From there you can take my word that many of the std::vector "movement" methods end up here, and that __uninitialized_copy<true>::__uinit_copy(...) ultimately calls memmove while the <false> version doesn't - or you can trace through the code yourself (but you already saw the result in your benchmark).

Ultimately then, you end up with a several loops that perform the required copy steps for non-trivial objects, such as calling the move constructor of the destination object, and subsequently calling the destructor of all the source objects.
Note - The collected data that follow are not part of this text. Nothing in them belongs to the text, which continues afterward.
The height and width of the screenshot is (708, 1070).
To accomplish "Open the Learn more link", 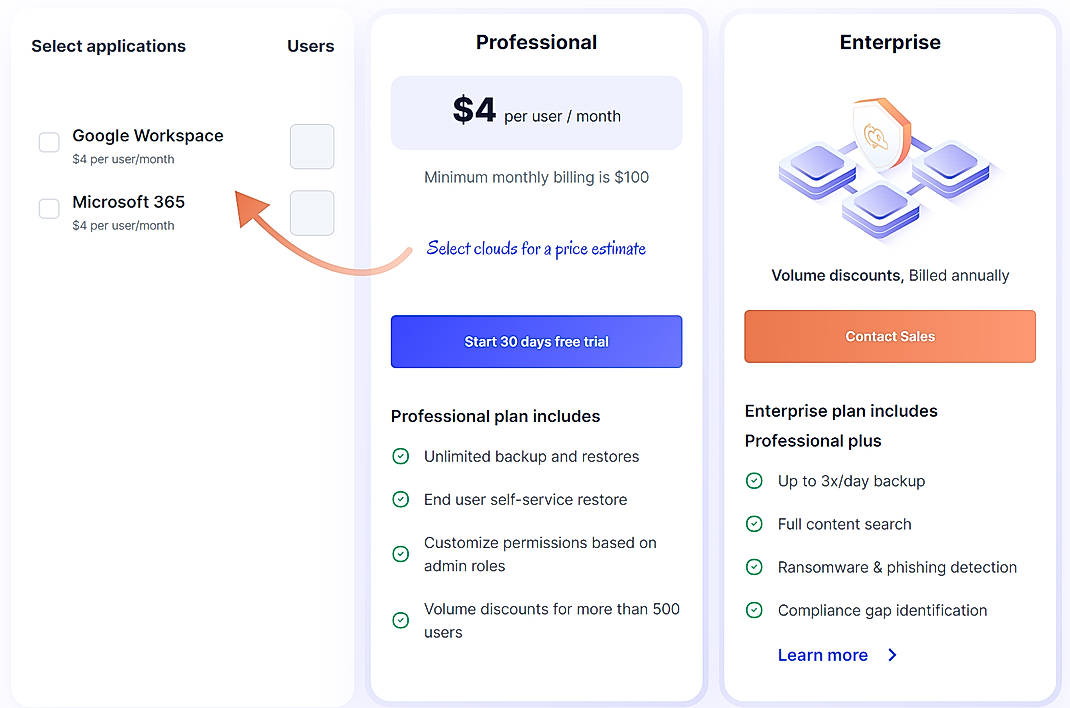I will [823, 655].
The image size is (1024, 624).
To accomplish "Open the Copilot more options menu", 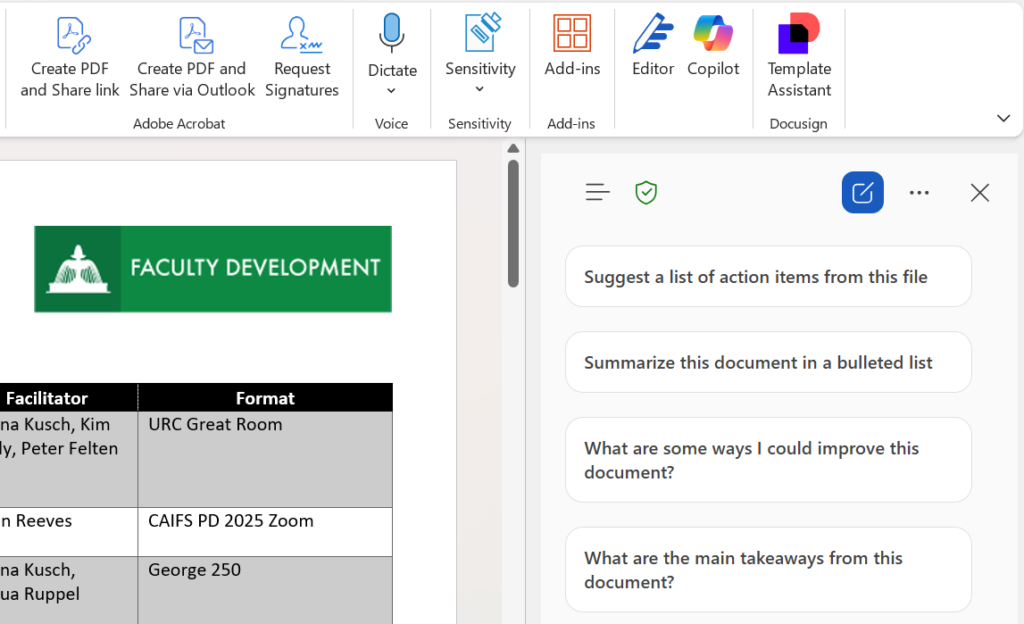I will click(919, 192).
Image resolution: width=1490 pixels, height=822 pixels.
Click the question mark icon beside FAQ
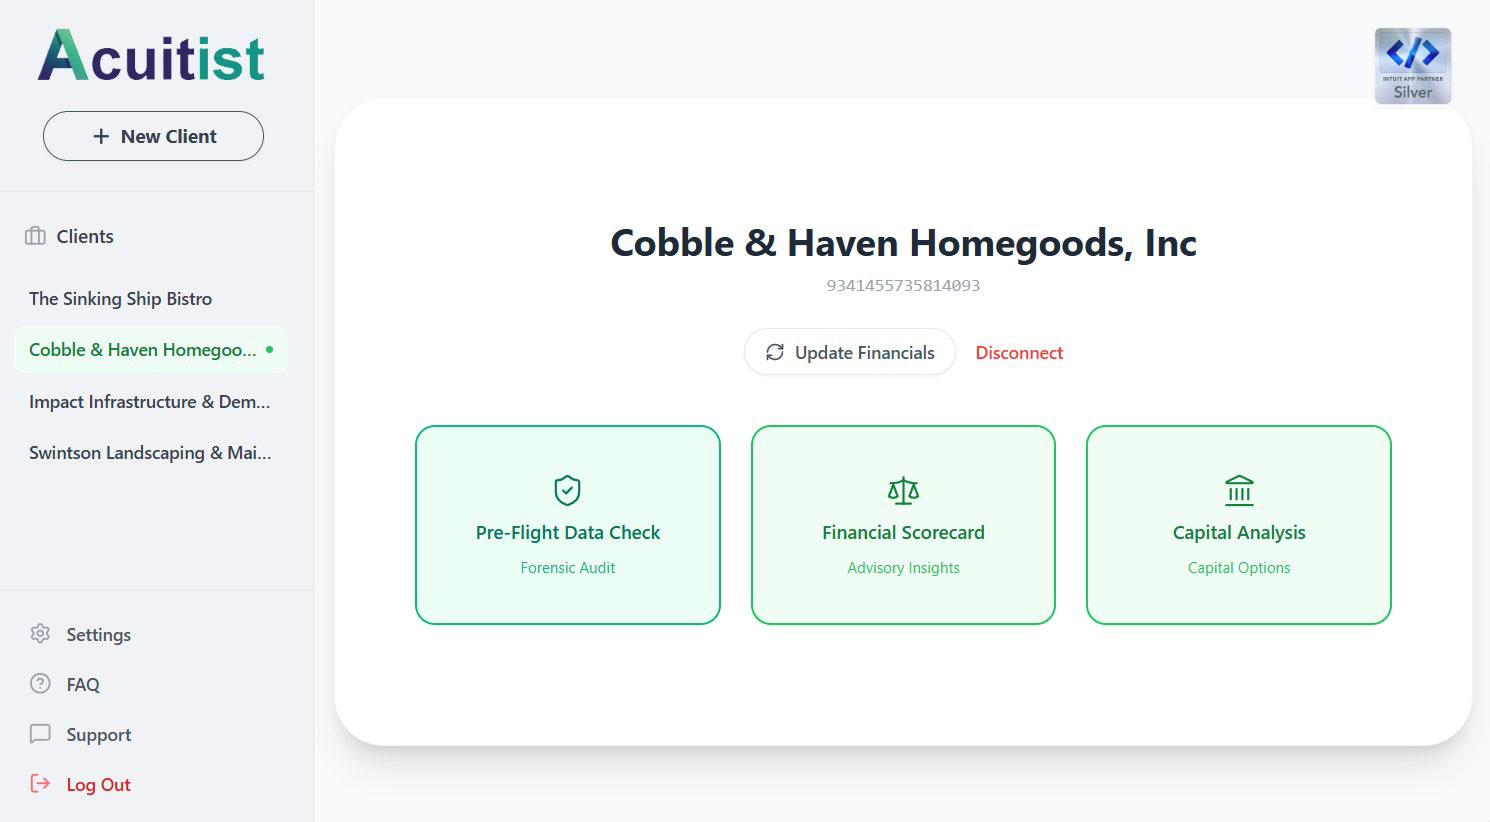(40, 684)
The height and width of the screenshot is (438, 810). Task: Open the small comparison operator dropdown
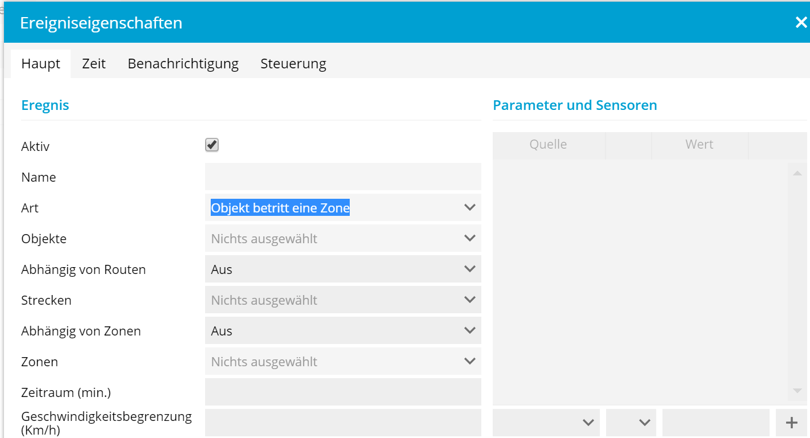point(631,423)
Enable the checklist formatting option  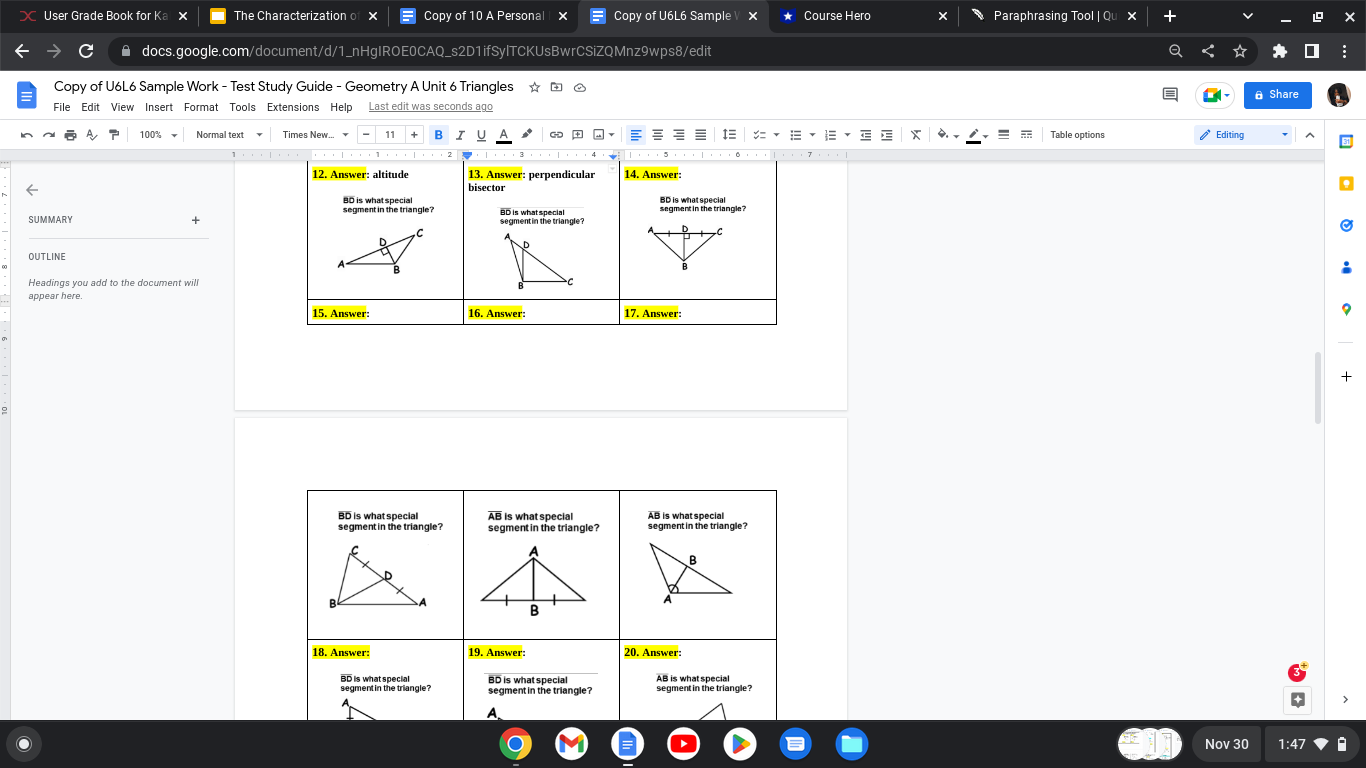tap(760, 134)
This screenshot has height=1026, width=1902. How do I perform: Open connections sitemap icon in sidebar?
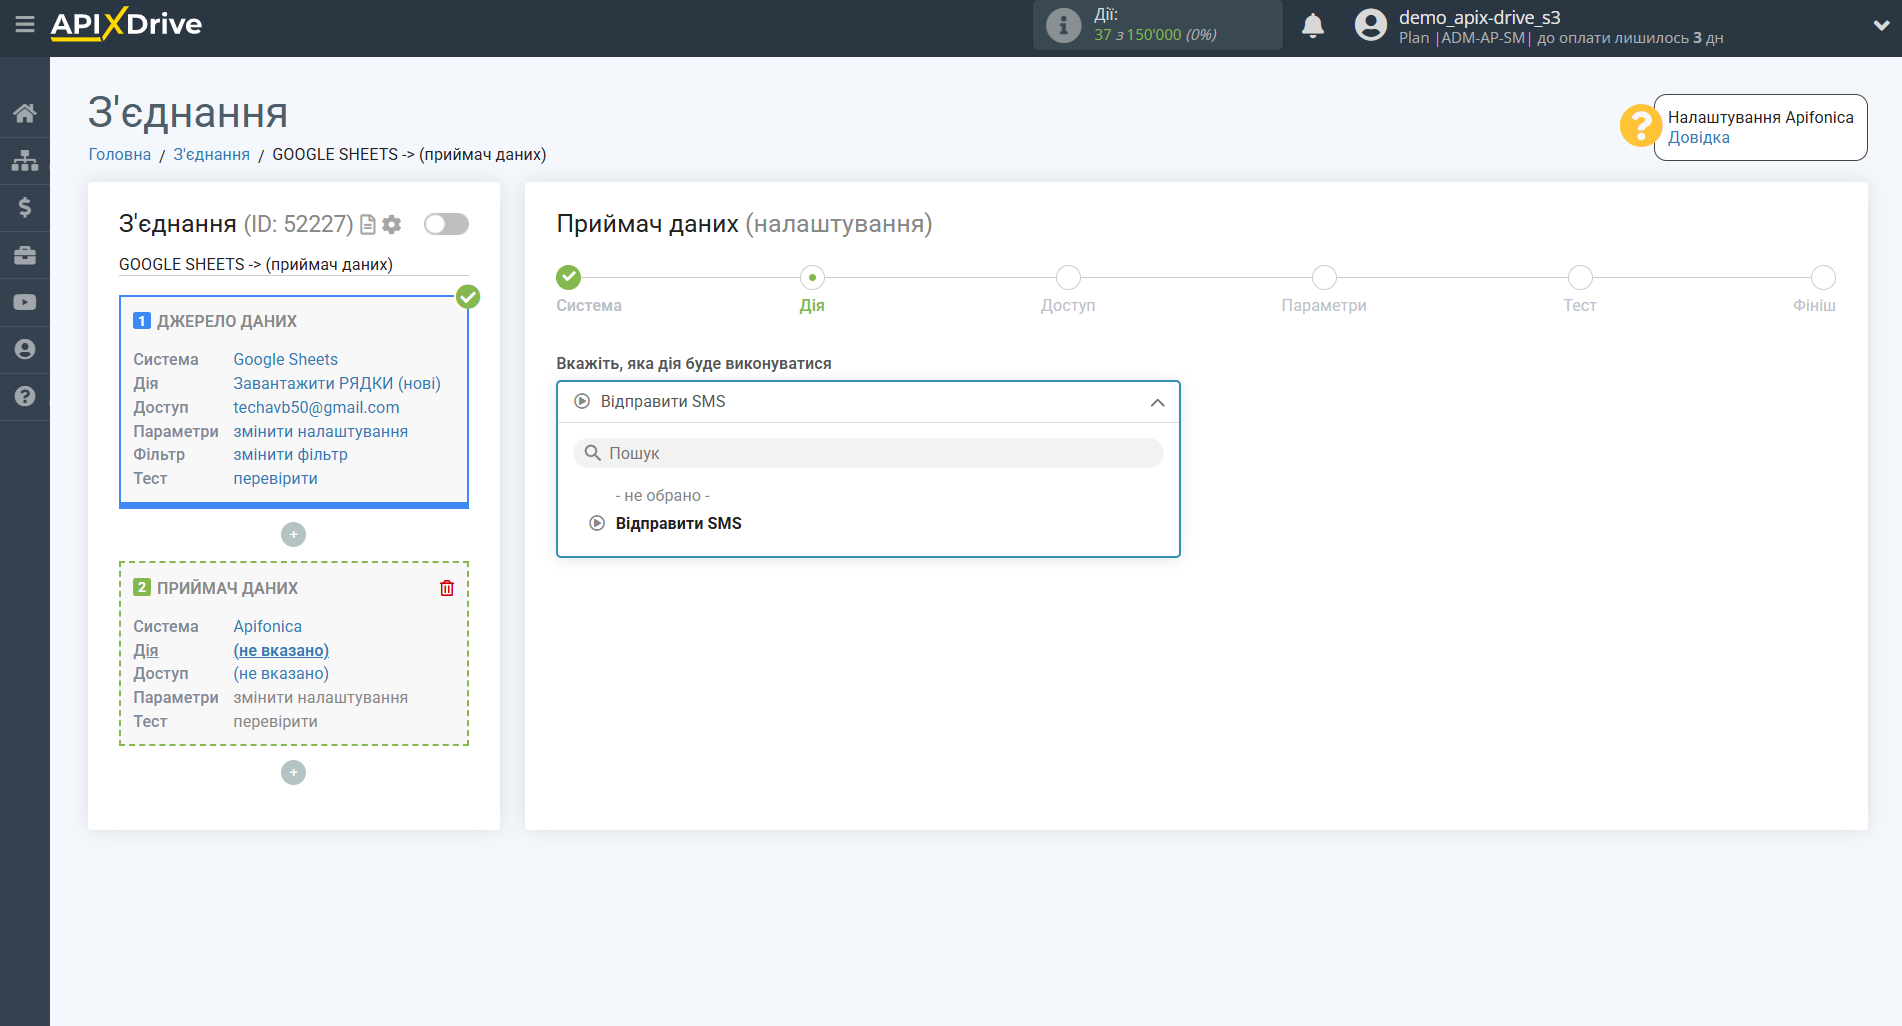coord(25,160)
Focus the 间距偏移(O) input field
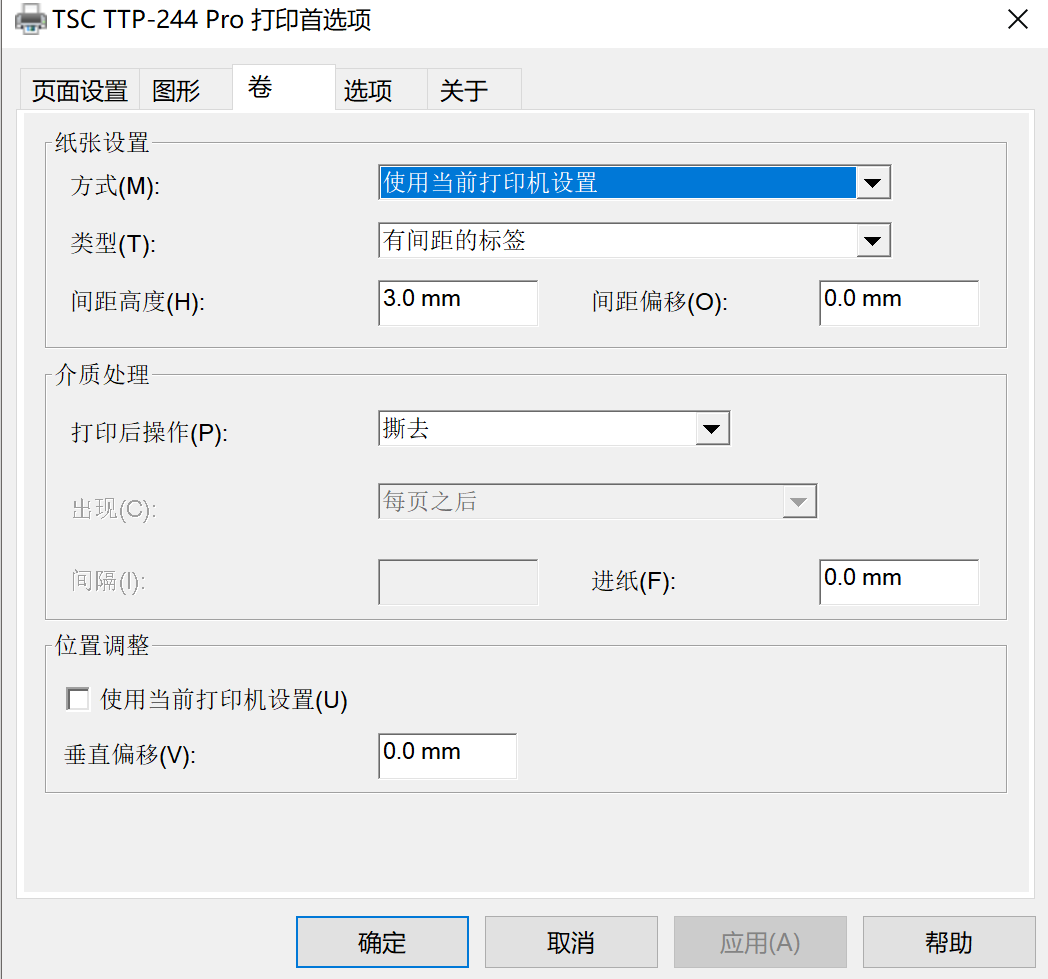This screenshot has width=1048, height=979. (898, 302)
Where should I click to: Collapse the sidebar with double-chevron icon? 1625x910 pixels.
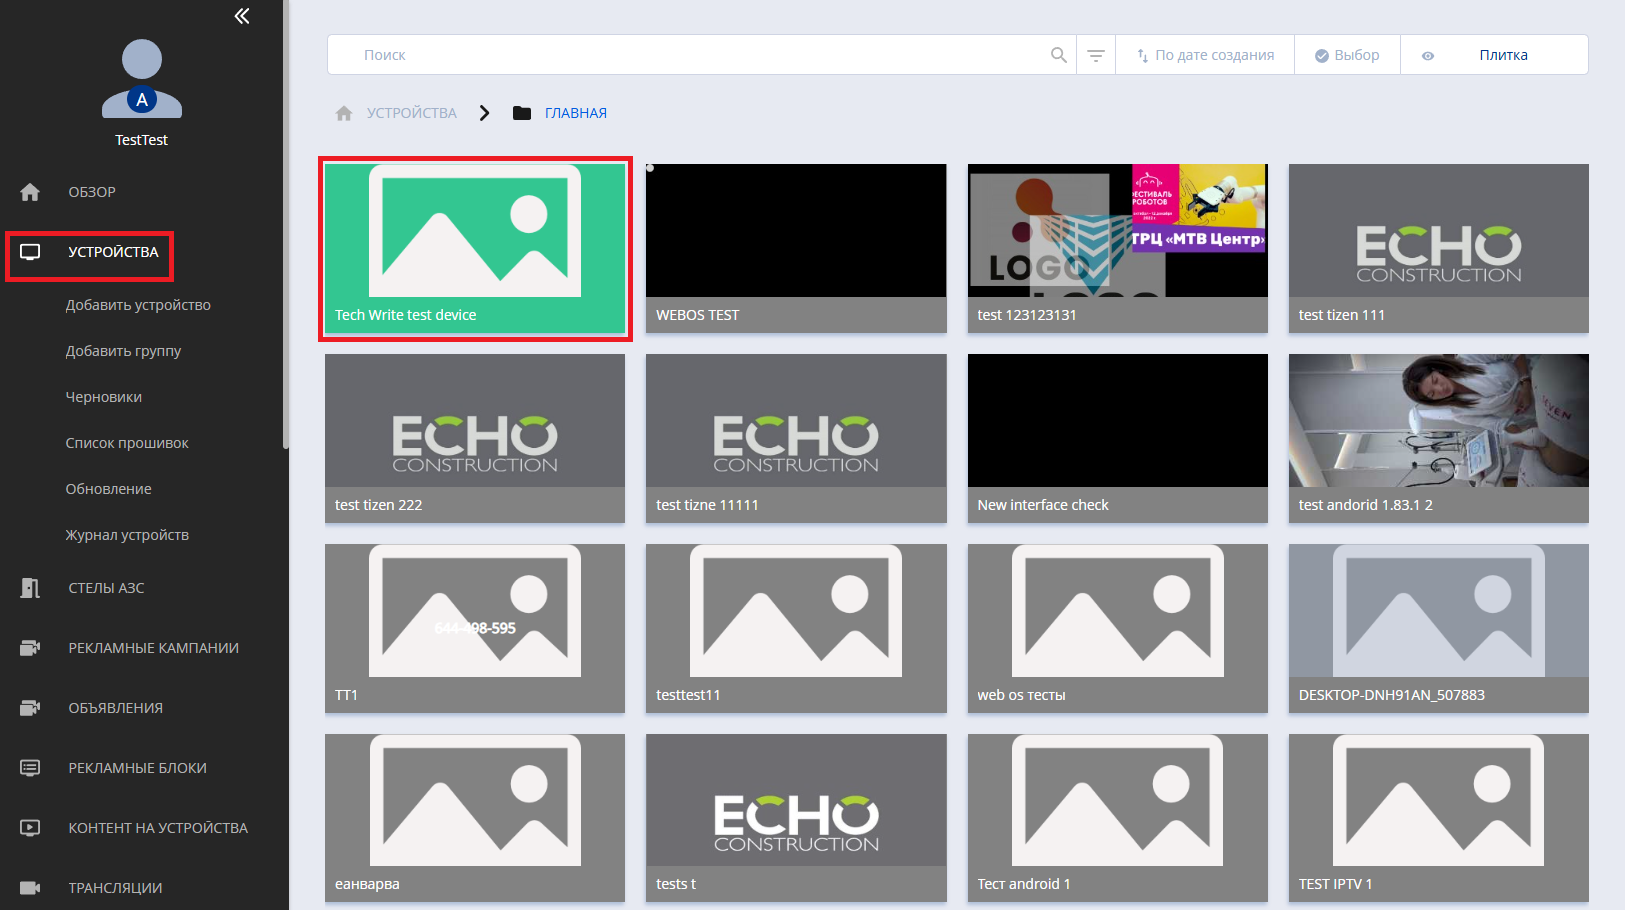[x=242, y=16]
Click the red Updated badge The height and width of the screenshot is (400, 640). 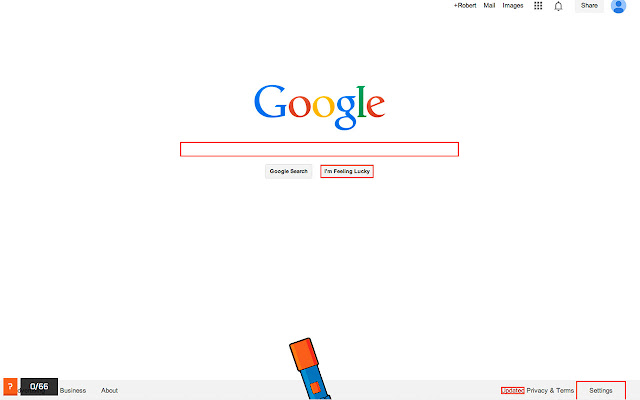pos(513,391)
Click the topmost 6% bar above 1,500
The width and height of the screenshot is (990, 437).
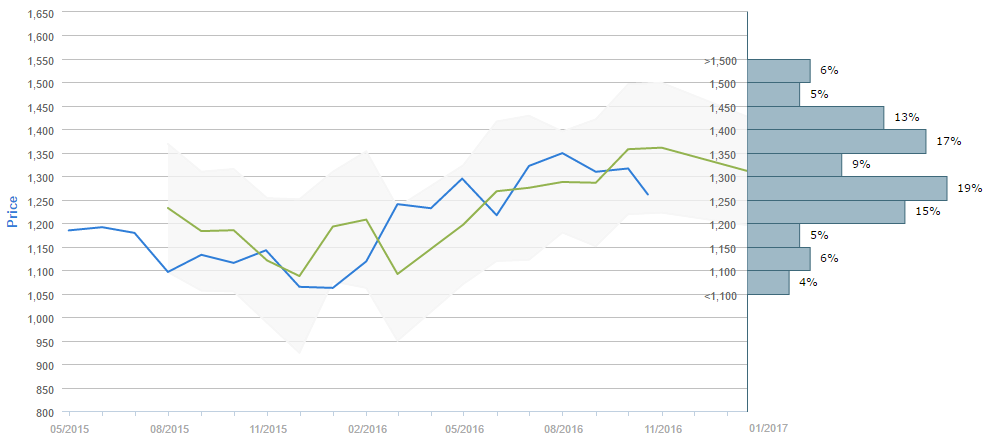[x=779, y=70]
These are separate loops and even modern compilers will pretty much not be able to reason about something like "OK, in the first loop I moved all the destination objects so their ptr member will be null, so the second loop is a no-op". Finally, to equal the speed of raw pointers, not only would compilers need to optimize across these two loops, they would need to have a transformation which recognizes that the whole thing can be replaced by memcpy or memmove2.

So one answer to your question is that compilers just aren't smart enough to do this optimization, but it's largely because the "raw" version has a lot of compile-time help to skip the need for this optimization entirely.

Loop Fusion

As mentioned the existing vector implementations implement a resize-type operation in two separate loops (in addition to non-loop work such as allocating the new storage and freeing the old storage):

  • Copying the source objects into the newly allocated destination array (conceptually using something like placement new calling the move constructor).
  • Destroying the source objects in the old region.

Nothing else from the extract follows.